> [GOAL OF THE EXERCISE]: Return every line of the records from the one containing "Open the calendar" down to the one containing "I will pos(18,292).", both included, reproduced verbatim.
.....
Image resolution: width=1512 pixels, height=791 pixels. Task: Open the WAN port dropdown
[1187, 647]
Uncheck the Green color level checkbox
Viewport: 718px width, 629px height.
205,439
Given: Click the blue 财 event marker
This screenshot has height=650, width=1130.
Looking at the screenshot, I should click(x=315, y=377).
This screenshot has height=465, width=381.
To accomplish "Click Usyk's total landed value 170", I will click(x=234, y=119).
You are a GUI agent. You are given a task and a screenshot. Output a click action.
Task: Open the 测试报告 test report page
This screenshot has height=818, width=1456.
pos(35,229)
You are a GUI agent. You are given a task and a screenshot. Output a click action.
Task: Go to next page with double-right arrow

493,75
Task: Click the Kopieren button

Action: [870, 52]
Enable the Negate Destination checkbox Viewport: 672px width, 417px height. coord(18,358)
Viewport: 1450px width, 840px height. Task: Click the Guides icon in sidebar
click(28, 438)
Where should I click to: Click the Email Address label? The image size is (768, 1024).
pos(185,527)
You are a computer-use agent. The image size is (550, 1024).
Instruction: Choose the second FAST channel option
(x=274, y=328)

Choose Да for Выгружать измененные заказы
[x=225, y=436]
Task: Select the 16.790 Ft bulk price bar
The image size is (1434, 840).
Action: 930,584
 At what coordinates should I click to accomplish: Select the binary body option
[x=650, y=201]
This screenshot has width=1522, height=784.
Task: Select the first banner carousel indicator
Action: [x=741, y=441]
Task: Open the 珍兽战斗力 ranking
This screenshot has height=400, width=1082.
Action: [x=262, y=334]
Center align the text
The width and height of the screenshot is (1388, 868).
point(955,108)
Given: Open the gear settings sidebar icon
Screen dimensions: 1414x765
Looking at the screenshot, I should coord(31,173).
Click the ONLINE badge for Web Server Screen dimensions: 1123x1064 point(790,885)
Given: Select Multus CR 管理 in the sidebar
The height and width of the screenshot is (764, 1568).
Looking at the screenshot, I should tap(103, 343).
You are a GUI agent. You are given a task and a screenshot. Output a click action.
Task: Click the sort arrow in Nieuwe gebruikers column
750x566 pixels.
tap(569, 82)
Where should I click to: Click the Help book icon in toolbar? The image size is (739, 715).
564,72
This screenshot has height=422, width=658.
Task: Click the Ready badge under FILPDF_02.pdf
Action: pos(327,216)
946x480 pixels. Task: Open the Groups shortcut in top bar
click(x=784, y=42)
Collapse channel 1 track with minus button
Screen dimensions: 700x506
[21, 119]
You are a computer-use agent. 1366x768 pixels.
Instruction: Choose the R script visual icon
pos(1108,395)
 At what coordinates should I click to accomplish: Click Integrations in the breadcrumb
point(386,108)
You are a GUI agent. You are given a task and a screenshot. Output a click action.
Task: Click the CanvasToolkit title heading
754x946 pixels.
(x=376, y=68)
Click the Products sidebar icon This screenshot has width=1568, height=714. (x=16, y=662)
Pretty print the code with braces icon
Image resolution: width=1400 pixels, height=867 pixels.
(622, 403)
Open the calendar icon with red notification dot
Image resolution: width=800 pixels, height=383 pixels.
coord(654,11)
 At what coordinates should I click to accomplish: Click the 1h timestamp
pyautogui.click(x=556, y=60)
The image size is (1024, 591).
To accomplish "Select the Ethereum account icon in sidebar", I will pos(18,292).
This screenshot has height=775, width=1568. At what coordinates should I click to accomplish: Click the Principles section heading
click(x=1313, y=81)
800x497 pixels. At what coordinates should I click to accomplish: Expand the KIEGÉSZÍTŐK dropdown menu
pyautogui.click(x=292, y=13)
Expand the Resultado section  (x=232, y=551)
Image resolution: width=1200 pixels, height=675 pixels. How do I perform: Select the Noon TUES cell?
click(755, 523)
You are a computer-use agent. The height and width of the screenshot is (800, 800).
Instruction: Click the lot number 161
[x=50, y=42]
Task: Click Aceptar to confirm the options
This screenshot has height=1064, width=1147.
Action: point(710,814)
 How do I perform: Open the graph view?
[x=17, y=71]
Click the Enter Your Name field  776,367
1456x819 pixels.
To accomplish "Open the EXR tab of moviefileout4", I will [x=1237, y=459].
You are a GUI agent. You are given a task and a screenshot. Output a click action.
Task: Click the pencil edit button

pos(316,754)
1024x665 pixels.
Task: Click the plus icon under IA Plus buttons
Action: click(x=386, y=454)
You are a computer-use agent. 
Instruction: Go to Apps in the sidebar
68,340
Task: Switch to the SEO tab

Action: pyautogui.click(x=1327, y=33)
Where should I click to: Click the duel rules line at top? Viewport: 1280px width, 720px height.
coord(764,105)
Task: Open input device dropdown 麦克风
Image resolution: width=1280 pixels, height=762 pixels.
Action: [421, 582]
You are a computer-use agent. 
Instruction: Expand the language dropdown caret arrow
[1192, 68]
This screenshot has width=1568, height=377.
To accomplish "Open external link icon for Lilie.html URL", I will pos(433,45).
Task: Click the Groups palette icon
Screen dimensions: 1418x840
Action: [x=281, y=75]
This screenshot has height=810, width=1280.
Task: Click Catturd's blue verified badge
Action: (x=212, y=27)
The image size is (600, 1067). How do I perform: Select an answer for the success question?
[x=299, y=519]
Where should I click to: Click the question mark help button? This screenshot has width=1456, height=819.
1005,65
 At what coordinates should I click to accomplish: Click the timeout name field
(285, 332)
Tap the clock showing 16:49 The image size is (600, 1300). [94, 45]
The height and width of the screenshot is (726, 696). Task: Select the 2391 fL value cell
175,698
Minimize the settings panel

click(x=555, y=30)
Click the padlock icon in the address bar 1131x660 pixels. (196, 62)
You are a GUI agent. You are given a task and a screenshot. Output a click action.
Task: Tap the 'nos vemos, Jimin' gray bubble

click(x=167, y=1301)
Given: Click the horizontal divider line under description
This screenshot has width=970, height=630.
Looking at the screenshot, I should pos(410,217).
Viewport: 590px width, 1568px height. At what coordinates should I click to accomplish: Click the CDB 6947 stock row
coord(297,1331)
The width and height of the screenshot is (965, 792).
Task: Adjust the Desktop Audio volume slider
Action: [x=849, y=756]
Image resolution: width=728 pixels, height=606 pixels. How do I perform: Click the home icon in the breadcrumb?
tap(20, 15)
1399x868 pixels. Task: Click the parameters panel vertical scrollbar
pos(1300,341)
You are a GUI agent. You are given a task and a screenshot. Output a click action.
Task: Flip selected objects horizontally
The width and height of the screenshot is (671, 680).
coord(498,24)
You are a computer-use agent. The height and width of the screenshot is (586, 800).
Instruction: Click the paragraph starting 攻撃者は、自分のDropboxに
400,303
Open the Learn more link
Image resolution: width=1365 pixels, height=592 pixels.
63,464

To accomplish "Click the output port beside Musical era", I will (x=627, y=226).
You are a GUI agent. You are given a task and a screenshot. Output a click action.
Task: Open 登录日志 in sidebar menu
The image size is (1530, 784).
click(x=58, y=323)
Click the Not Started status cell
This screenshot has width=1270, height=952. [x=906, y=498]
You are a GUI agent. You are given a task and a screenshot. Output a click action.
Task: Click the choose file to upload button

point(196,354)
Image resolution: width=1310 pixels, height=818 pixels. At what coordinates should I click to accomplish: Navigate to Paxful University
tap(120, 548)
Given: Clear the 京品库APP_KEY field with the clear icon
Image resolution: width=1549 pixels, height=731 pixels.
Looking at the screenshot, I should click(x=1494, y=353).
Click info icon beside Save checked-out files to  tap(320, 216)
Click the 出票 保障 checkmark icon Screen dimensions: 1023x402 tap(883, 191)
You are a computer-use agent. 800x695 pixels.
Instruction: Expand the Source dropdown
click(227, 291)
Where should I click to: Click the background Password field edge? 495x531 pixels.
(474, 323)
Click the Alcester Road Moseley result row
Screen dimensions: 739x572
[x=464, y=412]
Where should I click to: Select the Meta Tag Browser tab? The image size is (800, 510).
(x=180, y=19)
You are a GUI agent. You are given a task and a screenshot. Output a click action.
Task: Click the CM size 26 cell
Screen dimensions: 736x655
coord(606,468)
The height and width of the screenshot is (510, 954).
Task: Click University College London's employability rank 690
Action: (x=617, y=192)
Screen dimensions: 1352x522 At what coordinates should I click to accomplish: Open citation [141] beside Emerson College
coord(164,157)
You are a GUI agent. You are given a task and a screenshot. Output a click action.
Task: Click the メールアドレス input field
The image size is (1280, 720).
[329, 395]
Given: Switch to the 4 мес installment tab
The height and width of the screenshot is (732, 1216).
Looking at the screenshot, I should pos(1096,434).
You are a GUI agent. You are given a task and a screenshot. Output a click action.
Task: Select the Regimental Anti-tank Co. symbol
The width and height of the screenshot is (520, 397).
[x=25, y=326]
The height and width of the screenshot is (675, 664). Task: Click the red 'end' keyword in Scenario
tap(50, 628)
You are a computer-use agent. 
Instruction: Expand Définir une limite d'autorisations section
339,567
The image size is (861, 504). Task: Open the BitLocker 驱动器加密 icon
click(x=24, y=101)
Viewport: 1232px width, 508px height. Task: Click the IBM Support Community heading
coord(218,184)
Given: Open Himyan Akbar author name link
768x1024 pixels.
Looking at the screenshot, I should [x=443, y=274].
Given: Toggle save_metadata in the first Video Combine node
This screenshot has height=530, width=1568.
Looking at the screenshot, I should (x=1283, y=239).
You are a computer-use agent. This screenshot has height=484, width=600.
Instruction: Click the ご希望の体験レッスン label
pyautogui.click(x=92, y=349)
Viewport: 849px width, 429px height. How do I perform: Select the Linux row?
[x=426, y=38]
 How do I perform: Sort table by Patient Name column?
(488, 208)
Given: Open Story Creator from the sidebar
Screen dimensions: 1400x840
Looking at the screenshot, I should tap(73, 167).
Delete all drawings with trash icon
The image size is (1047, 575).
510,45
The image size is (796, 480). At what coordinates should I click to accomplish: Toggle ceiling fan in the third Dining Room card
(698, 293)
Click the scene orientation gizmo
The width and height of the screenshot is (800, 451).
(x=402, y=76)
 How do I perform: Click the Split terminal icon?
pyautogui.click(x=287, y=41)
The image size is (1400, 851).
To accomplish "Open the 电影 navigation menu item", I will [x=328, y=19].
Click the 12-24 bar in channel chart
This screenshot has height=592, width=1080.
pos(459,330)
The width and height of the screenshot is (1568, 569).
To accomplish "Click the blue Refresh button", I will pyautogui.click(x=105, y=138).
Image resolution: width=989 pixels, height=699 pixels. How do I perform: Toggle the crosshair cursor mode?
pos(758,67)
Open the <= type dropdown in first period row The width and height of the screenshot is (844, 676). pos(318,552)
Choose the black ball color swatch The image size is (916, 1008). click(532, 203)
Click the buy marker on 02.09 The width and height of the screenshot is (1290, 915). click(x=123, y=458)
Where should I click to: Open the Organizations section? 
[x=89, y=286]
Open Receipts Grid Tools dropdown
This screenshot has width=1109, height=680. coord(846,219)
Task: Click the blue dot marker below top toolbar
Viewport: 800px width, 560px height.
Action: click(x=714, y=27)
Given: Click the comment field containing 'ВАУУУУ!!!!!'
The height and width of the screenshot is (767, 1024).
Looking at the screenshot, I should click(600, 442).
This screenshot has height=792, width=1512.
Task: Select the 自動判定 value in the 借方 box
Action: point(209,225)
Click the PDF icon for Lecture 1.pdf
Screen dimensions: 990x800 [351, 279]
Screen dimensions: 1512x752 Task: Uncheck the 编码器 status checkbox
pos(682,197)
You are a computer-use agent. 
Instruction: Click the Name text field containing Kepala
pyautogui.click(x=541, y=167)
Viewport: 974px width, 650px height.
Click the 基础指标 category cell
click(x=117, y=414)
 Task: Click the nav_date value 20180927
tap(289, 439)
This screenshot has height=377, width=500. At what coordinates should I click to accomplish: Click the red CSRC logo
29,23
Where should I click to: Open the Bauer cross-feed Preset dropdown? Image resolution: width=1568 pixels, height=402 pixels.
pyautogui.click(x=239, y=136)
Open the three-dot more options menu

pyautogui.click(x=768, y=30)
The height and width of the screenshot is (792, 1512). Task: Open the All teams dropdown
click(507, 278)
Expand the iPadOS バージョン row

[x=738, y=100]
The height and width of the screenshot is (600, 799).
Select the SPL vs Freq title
.....
> [CORRECT OUTPUT]:
Open the calendar icon with red notification dot
Image resolution: width=800 pixels, height=383 pixels.
coord(654,11)
 At what coordinates should I click to accomplish: Click the 1h timestamp
pyautogui.click(x=556, y=60)
The image size is (1024, 591).
To accomplish "Select the Ethereum account icon in sidebar", I will pos(18,292).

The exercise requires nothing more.